◆ **EXERCISE PROMPT**
The output should be every line below that includes the word "computer".
***** RECORDS SHOWN
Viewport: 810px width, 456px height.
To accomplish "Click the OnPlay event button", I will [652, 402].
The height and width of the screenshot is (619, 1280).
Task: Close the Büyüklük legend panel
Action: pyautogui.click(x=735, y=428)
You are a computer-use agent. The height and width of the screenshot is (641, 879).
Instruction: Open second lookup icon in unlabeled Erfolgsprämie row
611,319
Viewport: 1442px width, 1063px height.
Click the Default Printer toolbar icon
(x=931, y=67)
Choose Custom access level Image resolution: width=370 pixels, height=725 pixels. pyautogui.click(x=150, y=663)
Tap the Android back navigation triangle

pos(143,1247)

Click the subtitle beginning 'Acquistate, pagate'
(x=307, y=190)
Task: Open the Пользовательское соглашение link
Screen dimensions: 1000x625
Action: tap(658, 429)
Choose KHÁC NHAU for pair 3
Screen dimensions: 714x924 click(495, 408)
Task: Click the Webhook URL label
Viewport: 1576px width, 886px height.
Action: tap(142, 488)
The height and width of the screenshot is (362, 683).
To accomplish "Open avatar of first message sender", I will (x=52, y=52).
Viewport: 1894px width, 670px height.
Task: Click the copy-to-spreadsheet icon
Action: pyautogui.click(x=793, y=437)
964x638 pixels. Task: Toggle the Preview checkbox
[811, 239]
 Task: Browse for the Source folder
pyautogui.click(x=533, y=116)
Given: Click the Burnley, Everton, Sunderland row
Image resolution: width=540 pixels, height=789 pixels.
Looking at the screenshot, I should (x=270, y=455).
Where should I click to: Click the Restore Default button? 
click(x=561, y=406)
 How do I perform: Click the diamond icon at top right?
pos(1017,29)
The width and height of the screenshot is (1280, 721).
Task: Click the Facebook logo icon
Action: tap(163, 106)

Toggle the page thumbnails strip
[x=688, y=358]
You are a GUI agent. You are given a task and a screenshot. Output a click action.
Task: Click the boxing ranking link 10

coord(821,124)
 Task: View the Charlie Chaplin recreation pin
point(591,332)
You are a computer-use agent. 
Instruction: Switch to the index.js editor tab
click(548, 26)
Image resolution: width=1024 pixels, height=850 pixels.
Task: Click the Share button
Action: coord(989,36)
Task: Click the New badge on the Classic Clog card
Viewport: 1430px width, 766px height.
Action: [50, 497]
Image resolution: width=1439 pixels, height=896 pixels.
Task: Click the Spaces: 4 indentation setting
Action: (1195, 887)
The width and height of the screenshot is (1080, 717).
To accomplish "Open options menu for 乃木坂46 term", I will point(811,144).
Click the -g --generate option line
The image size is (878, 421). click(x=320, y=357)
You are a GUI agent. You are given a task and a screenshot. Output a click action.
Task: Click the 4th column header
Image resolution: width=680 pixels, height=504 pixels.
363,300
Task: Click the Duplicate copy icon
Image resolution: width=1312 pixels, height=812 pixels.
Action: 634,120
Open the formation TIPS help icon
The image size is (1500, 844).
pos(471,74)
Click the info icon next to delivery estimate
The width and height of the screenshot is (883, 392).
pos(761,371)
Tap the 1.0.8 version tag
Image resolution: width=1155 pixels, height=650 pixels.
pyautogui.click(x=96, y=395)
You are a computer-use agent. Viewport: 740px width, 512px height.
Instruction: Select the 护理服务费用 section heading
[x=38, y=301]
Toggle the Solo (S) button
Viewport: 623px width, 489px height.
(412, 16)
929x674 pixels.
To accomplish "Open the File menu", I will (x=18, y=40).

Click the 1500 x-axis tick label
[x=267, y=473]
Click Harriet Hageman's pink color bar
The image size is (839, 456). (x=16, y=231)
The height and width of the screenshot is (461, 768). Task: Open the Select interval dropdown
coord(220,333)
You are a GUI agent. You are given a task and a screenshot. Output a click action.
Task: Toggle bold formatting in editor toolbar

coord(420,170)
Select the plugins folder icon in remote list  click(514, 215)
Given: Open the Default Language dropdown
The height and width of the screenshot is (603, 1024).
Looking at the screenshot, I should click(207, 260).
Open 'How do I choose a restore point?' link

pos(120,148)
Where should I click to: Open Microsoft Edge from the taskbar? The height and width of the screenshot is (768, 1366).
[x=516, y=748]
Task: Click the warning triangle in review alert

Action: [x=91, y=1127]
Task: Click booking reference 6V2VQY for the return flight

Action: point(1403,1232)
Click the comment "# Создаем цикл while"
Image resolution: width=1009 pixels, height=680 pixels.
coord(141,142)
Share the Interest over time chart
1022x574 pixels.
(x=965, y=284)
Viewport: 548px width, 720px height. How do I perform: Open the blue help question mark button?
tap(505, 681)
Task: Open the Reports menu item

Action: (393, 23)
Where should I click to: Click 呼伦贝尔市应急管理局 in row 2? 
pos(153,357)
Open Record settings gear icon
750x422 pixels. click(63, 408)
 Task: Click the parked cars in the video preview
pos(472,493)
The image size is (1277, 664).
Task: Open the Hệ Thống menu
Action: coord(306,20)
**********
◆ **ANSWER TO THIS PROBLEM**
You are a computer-use agent. The height and width of the screenshot is (641, 879).
You are a computer-use agent. 
You are a computer-use agent. Viewport: 740px width, 512px height.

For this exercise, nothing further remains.